Do this:
Recast the lines from the first one through the line containing "point(562,137)" as a JSON list of strings, one string per line, leaving out blank lines.

___ Exercise input ___

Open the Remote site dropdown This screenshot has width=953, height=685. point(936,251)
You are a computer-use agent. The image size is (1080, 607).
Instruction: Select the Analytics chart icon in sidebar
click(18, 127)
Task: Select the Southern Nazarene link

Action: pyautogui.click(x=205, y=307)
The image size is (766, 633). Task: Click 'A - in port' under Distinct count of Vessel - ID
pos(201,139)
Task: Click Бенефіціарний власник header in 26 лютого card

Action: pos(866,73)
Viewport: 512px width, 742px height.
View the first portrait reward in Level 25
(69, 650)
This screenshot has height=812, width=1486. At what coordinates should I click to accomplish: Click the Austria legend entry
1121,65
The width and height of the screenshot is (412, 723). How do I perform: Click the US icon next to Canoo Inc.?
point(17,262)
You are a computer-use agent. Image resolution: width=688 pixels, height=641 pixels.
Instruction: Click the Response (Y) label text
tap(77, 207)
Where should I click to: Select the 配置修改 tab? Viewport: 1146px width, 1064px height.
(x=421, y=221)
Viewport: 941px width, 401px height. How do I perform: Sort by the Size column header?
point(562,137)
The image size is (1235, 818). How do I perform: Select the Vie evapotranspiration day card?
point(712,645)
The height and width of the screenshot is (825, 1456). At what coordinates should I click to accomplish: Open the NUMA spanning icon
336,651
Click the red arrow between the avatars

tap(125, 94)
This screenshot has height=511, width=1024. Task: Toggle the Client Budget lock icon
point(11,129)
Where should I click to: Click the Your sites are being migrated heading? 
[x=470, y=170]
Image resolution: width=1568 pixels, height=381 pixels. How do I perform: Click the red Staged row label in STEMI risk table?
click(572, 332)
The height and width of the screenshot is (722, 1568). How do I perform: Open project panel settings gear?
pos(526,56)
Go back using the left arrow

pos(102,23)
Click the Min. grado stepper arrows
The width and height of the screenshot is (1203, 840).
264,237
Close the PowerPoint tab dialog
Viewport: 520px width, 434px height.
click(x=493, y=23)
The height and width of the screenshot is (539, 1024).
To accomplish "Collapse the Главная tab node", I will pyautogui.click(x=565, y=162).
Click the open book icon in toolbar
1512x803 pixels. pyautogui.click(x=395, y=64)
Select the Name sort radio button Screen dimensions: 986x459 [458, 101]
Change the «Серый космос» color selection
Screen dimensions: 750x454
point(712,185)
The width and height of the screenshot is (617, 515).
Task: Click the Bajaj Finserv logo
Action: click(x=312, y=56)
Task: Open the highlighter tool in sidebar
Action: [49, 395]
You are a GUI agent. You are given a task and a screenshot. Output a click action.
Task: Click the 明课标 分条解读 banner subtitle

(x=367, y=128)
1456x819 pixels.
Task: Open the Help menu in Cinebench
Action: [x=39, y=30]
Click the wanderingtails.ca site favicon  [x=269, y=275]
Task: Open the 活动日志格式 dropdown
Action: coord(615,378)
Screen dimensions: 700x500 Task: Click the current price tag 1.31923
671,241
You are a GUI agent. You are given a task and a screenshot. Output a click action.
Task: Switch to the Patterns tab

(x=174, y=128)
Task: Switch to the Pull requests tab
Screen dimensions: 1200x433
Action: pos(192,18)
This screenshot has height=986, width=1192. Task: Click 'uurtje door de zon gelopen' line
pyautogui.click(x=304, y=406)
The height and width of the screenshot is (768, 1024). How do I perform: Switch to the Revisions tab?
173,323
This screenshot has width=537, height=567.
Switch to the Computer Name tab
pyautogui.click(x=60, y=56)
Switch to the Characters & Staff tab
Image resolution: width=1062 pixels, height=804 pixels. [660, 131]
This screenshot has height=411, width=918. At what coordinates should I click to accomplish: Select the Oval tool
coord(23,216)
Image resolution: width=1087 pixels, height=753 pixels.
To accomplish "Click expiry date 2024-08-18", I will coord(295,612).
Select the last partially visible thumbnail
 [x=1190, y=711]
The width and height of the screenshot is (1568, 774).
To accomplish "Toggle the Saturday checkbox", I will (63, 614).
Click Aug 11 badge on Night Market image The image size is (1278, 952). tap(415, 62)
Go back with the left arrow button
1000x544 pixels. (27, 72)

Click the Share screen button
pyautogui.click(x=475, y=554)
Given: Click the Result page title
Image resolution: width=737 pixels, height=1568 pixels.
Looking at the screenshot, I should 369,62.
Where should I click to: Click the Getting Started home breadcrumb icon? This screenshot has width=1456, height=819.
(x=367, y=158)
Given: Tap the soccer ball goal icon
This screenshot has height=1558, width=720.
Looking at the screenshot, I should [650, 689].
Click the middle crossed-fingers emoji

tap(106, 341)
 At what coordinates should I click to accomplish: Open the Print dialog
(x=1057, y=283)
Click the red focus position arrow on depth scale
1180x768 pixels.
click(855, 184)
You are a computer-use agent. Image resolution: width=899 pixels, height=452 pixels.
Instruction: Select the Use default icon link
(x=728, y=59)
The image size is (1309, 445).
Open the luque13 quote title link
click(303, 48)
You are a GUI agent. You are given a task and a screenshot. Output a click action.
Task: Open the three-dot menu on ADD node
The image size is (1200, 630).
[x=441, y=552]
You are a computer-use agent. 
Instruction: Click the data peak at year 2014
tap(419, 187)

___

Result below:
[
  "Open the Remote site dropdown This screenshot has width=953, height=685. point(936,251)",
  "You are a computer-use agent. The image size is (1080, 607).",
  "Instruction: Select the Analytics chart icon in sidebar",
  "click(18, 127)",
  "Task: Select the Southern Nazarene link",
  "Action: pyautogui.click(x=205, y=307)",
  "The image size is (766, 633). Task: Click 'A - in port' under Distinct count of Vessel - ID",
  "pos(201,139)",
  "Task: Click Бенефіціарний власник header in 26 лютого card",
  "Action: pos(866,73)",
  "Viewport: 512px width, 742px height.",
  "View the first portrait reward in Level 25",
  "(69, 650)",
  "This screenshot has height=812, width=1486. At what coordinates should I click to accomplish: Click the Austria legend entry",
  "1121,65",
  "The width and height of the screenshot is (412, 723). How do I perform: Click the US icon next to Canoo Inc.?",
  "point(17,262)",
  "You are a computer-use agent. Image resolution: width=688 pixels, height=641 pixels.",
  "Instruction: Click the Response (Y) label text",
  "tap(77, 207)",
  "Where should I click to: Select the 配置修改 tab? Viewport: 1146px width, 1064px height.",
  "(x=421, y=221)",
  "Viewport: 941px width, 401px height. How do I perform: Sort by the Size column header?",
  "point(562,137)"
]